## Excerpted data
- - - - - - -
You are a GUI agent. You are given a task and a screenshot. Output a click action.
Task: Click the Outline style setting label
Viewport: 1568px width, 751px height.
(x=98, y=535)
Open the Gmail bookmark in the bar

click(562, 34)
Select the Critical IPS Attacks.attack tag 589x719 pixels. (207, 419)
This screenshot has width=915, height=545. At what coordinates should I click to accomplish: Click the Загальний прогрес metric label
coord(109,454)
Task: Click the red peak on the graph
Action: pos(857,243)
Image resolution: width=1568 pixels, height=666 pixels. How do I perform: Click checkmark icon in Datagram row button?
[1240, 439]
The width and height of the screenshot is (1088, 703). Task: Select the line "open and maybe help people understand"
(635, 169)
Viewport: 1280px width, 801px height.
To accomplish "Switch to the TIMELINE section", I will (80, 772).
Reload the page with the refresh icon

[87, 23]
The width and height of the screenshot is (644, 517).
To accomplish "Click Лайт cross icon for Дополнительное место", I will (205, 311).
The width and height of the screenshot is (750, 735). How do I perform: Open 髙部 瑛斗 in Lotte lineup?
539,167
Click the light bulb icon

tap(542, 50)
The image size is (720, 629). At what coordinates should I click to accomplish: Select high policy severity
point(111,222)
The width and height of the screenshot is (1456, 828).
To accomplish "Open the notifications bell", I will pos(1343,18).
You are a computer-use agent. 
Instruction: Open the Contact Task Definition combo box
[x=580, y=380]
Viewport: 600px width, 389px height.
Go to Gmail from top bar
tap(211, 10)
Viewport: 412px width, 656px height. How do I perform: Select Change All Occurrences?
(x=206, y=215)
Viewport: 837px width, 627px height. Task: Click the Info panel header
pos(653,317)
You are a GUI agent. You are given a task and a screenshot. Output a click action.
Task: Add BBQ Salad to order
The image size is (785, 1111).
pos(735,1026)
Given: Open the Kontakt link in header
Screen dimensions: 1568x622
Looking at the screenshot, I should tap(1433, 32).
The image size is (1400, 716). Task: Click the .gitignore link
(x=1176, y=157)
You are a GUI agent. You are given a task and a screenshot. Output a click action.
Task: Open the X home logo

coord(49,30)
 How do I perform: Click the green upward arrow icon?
- - - - - - -
## What you will do
Put every line of the entries above into a JSON list of strings, one string per line, leaving out blank lines.

## Written response
[
  "You are a GUI agent. You are given a task and a screenshot. Output a click action.",
  "Task: Click the Outline style setting label",
  "Viewport: 1568px width, 751px height.",
  "(x=98, y=535)",
  "Open the Gmail bookmark in the bar",
  "click(562, 34)",
  "Select the Critical IPS Attacks.attack tag 589x719 pixels. (207, 419)",
  "This screenshot has width=915, height=545. At what coordinates should I click to accomplish: Click the Загальний прогрес metric label",
  "coord(109,454)",
  "Task: Click the red peak on the graph",
  "Action: pos(857,243)",
  "Image resolution: width=1568 pixels, height=666 pixels. How do I perform: Click checkmark icon in Datagram row button?",
  "[1240, 439]",
  "The width and height of the screenshot is (1088, 703). Task: Select the line \"open and maybe help people understand\"",
  "(635, 169)",
  "Viewport: 1280px width, 801px height.",
  "To accomplish \"Switch to the TIMELINE section\", I will (80, 772).",
  "Reload the page with the refresh icon",
  "[87, 23]",
  "The width and height of the screenshot is (644, 517).",
  "To accomplish \"Click Лайт cross icon for Дополнительное место\", I will (205, 311).",
  "The width and height of the screenshot is (750, 735). How do I perform: Open 髙部 瑛斗 in Lotte lineup?",
  "539,167",
  "Click the light bulb icon",
  "tap(542, 50)",
  "The image size is (720, 629). At what coordinates should I click to accomplish: Select high policy severity",
  "point(111,222)",
  "The width and height of the screenshot is (1456, 828).",
  "To accomplish \"Open the notifications bell\", I will pos(1343,18).",
  "You are a computer-use agent. ",
  "Instruction: Open the Contact Task Definition combo box",
  "[x=580, y=380]",
  "Viewport: 600px width, 389px height.",
  "Go to Gmail from top bar",
  "tap(211, 10)",
  "Viewport: 412px width, 656px height. How do I perform: Select Change All Occurrences?",
  "(x=206, y=215)",
  "Viewport: 837px width, 627px height. Task: Click the Info panel header",
  "pos(653,317)",
  "You are a GUI agent. You are given a task and a screenshot. Output a click action.",
  "Task: Add BBQ Salad to order",
  "The image size is (785, 1111).",
  "pos(735,1026)",
  "Given: Open the Kontakt link in header",
  "Screen dimensions: 1568x622",
  "Looking at the screenshot, I should tap(1433, 32).",
  "The image size is (1400, 716). Task: Click the .gitignore link",
  "(x=1176, y=157)",
  "You are a GUI agent. You are given a task and a screenshot. Output a click action.",
  "Task: Open the X home logo",
  "coord(49,30)",
  " How do I perform: Click the green upward arrow icon?"
]